Helpful resources to start making your job easier.
How to generate synthetic data with Gretel
In this tutorial, Alex teaches you how to generate synthetic data with Gretel.
Go ahead and log into the console using a Google or a GitHub address. From here, we can either download an API key and the console to get started, or we can use the console workflows generate synthetic data. I like the console workflows is a good way to kind of dip your toe in with synthetic data or see how a different data set will perform. From here, you have the option of just dragging in a sample CSV to make things a little bit easier to visualize here. I'm going to go ahead and load a CSV from my own computer.
Let's go ahead and take a look at this. So, we'll open this up in Numbers. Take a look. So, you see some pretty nice mixed categorical numerical data, things like that. This is a reference data set that was released by the U.S. Census that's used commonly for machine learning tasks. So, it's a good data set to start with. We're going to see if we can create a synthetic version of this dataset, looks just like it has the same dimensions, same insights, same look, and feel, but... In which case, none of the records that we're looking at here have actually been duplicated.

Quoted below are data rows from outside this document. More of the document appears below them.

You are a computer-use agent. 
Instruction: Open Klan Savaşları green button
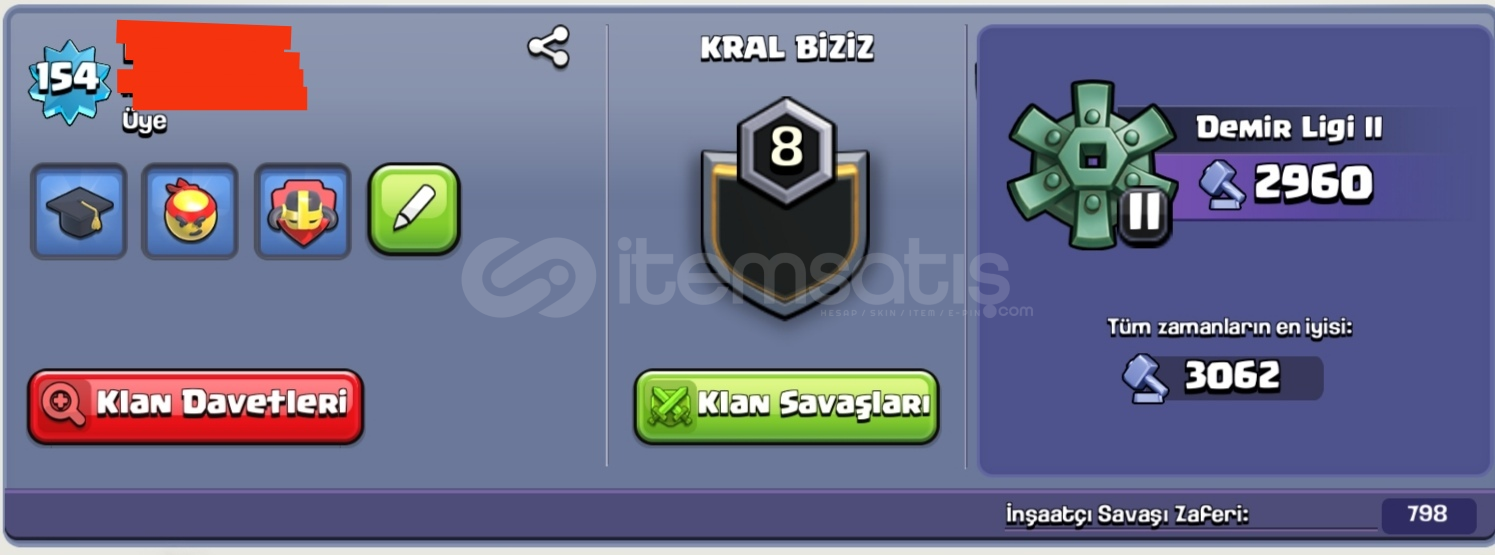pos(787,406)
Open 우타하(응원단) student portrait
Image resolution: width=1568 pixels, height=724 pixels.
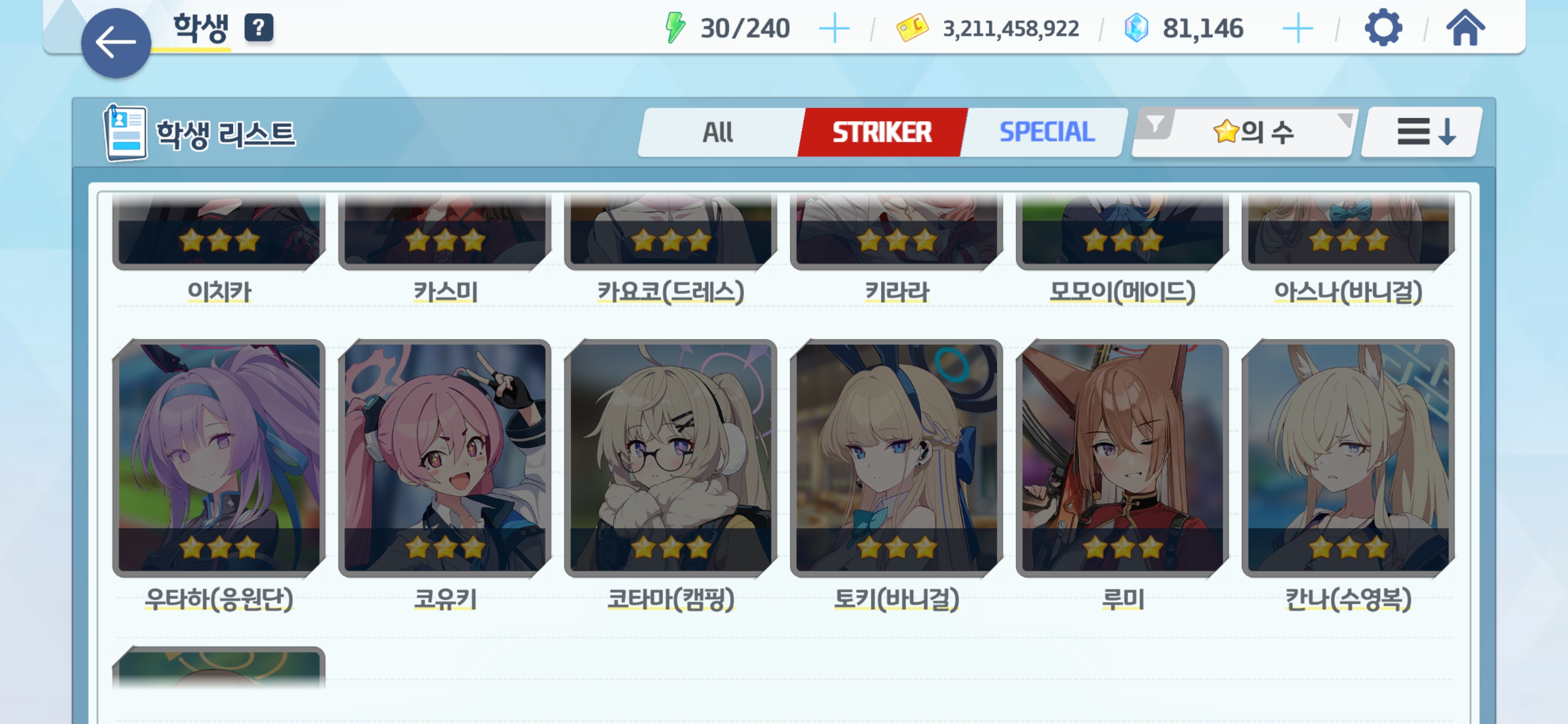tap(219, 458)
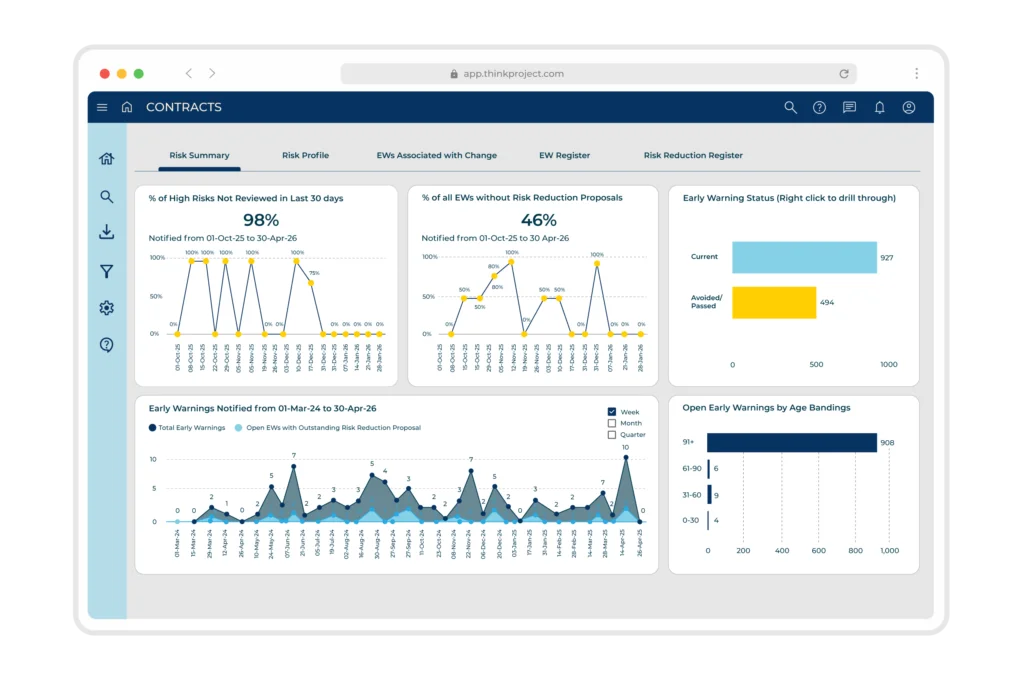Switch to the Risk Profile tab
The width and height of the screenshot is (1024, 680).
pos(305,155)
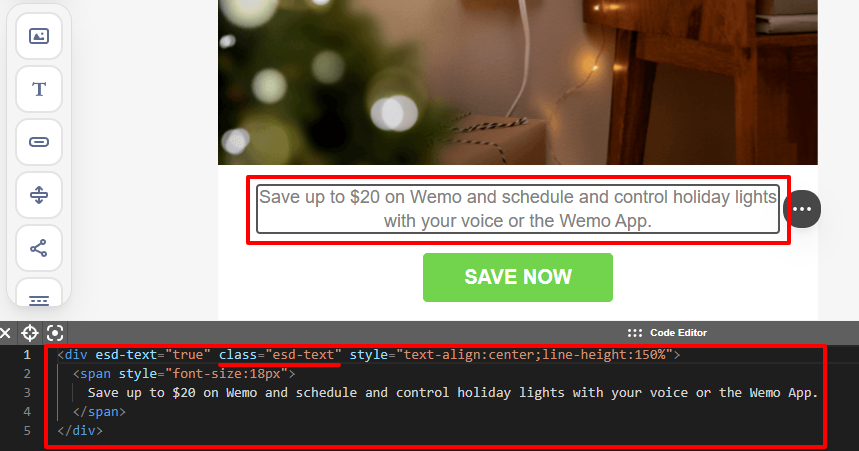This screenshot has width=859, height=451.
Task: Open the three-dots options next to text block
Action: coord(802,209)
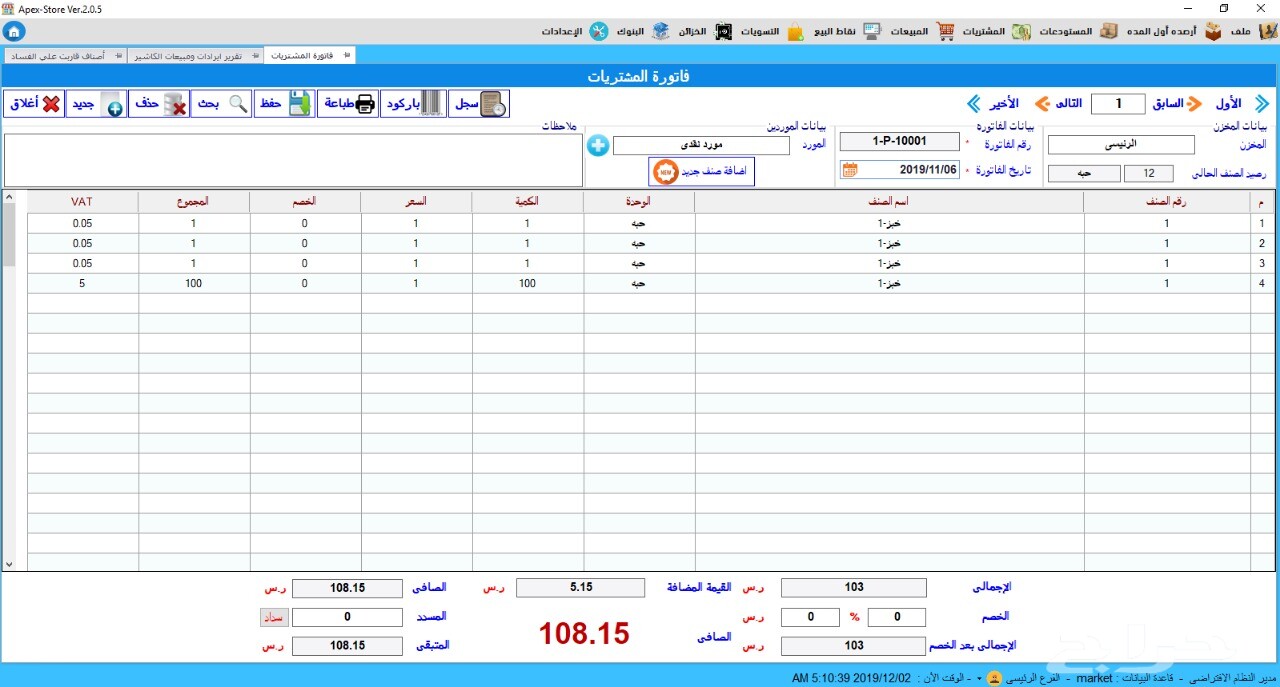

So from here, we'll go ahead and choose file. We'll load that same adult income data file, that we were looking at a second ago. I'm going to go ahead and upload this to Gretel. One of the neat things about Gretel is you have the option to pick where your data sets run. Using the CLI, you can choose to run locally on a worker where your data never leaves your environment, or you can go ahead and have the Gretel cloud compute this synthetic data for you.
We've uploaded our data set here, let's chose generate synthetic data. Go ahead and click continue. So, here we can see, as we saw a second ago, 15,000, 14,000 records in 15 fields. From here, we can go ahead and click continue. It's that easy to go ahead, Gretel trained model and generated data set for us.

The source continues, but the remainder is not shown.